[Entries supplied]
+ + + +
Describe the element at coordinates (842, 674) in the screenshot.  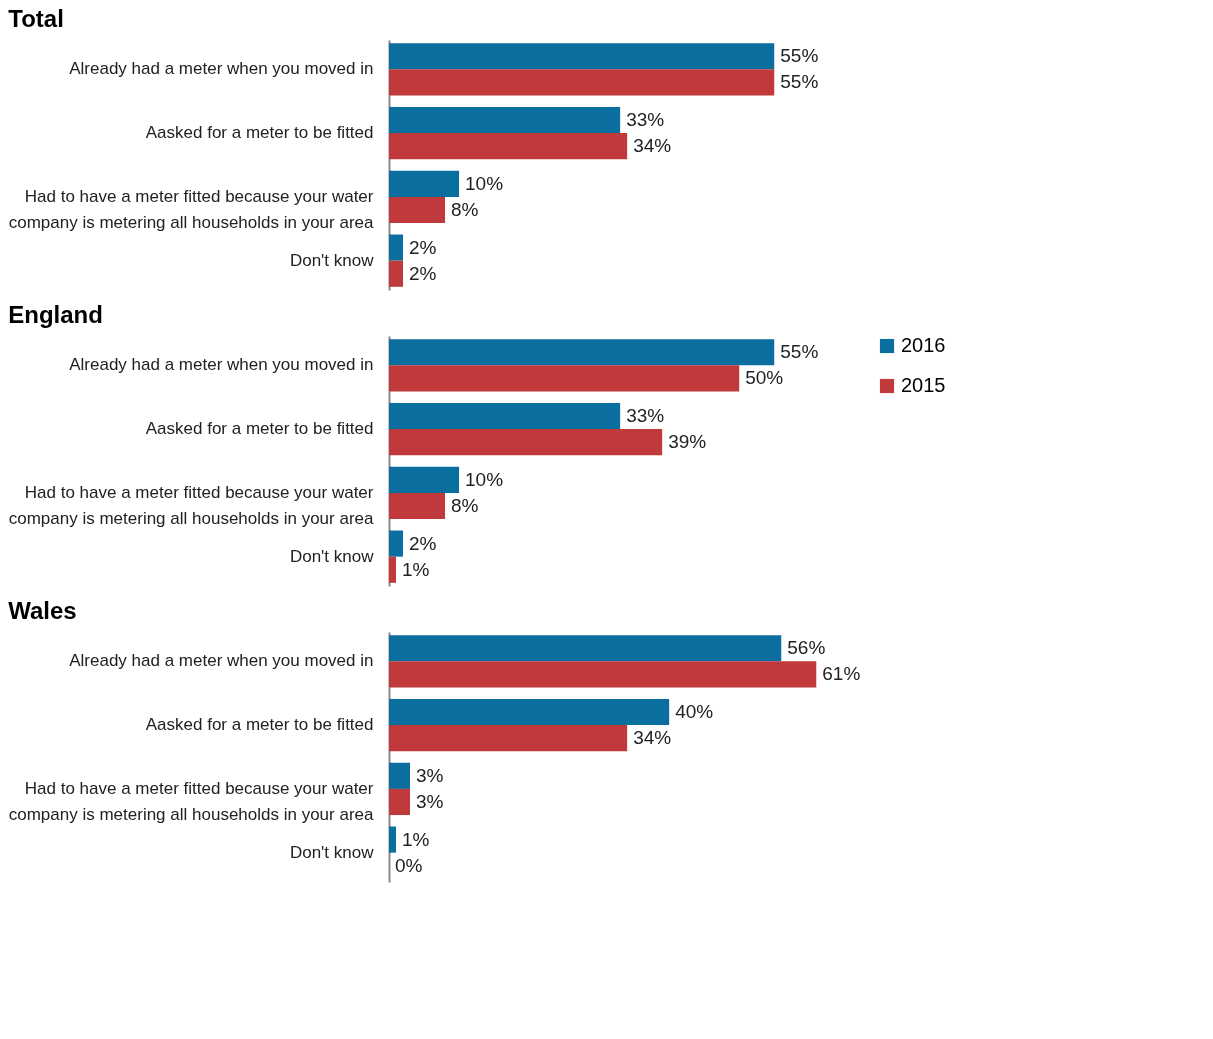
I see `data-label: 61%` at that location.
+ + + +
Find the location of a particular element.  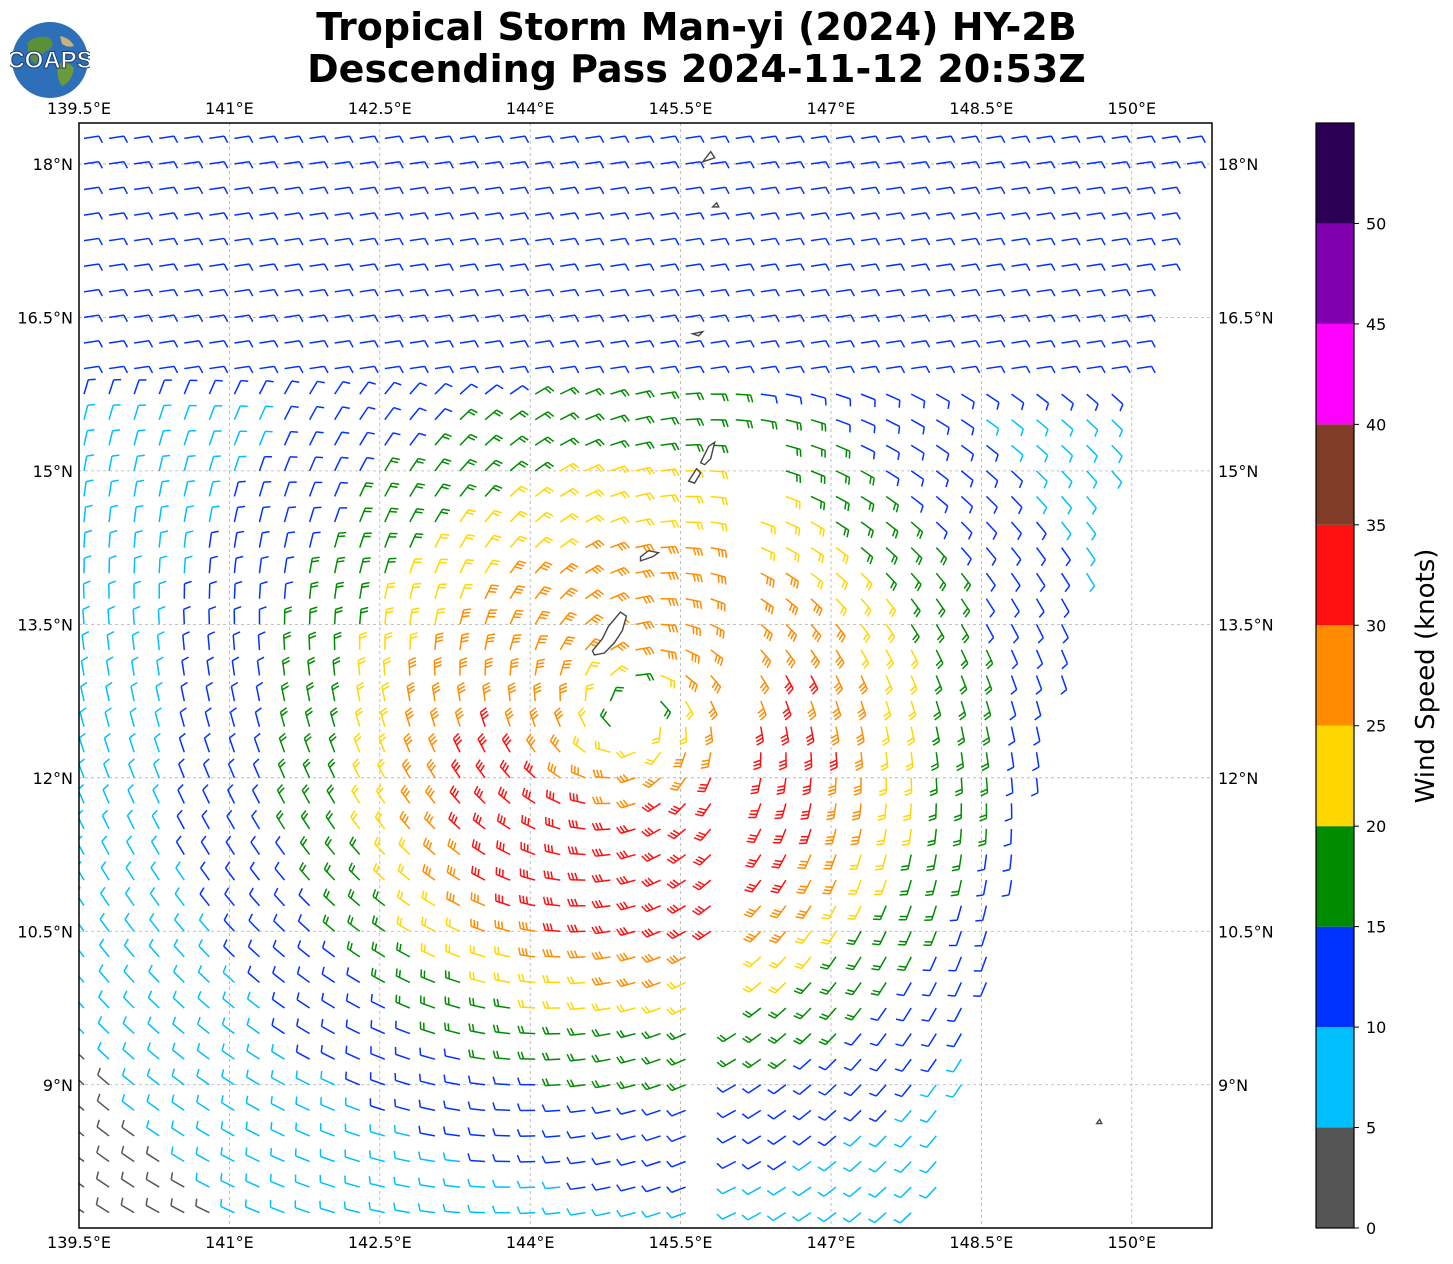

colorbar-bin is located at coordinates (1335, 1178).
+ + + +
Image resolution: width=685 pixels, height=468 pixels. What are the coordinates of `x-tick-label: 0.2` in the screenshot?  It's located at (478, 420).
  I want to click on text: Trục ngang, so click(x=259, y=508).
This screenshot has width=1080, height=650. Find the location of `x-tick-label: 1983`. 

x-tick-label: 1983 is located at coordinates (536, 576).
+ + + +
[Task goal] Set down the records word for word, starting at the line containing "Describe the element" and ending at the line containing "at that location.". Leave the pictures out.

[Answer below]
Describe the element at coordinates (842, 674) in the screenshot.  
I see `data-label: 61%` at that location.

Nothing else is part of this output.